**Your task:**
Starting with the line that contains "The image size is (630, 362)." and ending with the last line of the entries, repeat exactly those lines and nothing else, pictures excluded.

**Input data:**
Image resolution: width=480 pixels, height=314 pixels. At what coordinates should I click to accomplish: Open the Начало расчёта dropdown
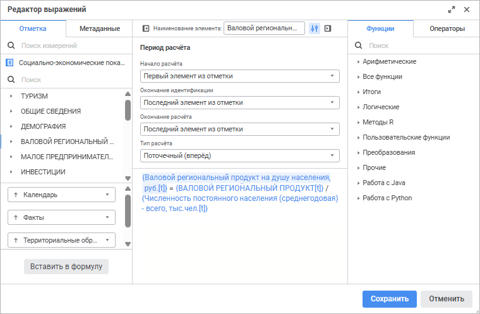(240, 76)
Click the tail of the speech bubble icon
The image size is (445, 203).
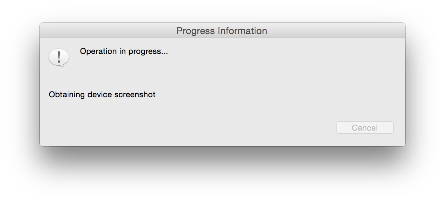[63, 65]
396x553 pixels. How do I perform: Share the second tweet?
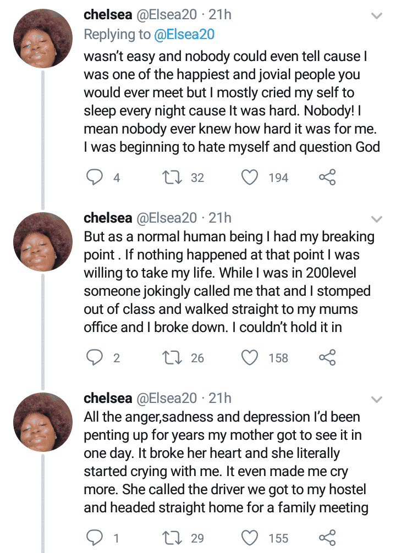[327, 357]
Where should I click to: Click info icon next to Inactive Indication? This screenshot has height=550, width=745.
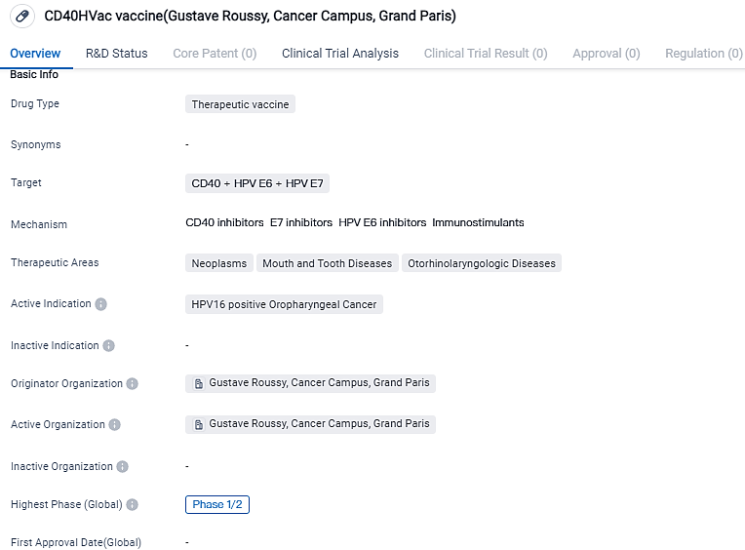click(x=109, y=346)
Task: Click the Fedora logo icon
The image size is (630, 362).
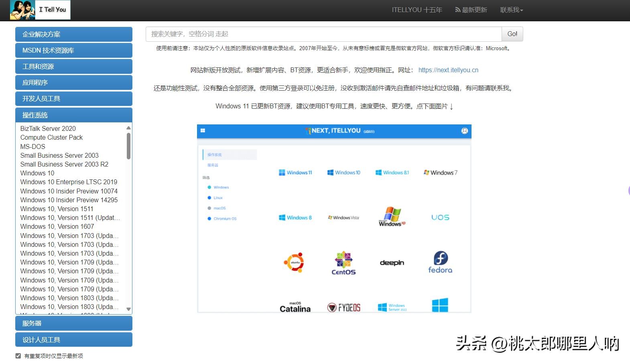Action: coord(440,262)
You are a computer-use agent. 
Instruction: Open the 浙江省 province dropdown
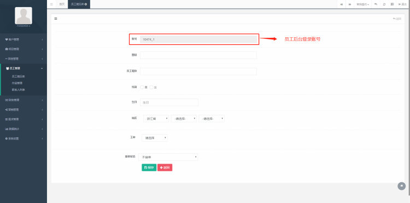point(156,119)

**Expected answer:**
The image size is (630, 362).
Action: coord(440,262)
You are a computer-use agent. 
Instruction: Open the 浙江省 province dropdown
point(156,119)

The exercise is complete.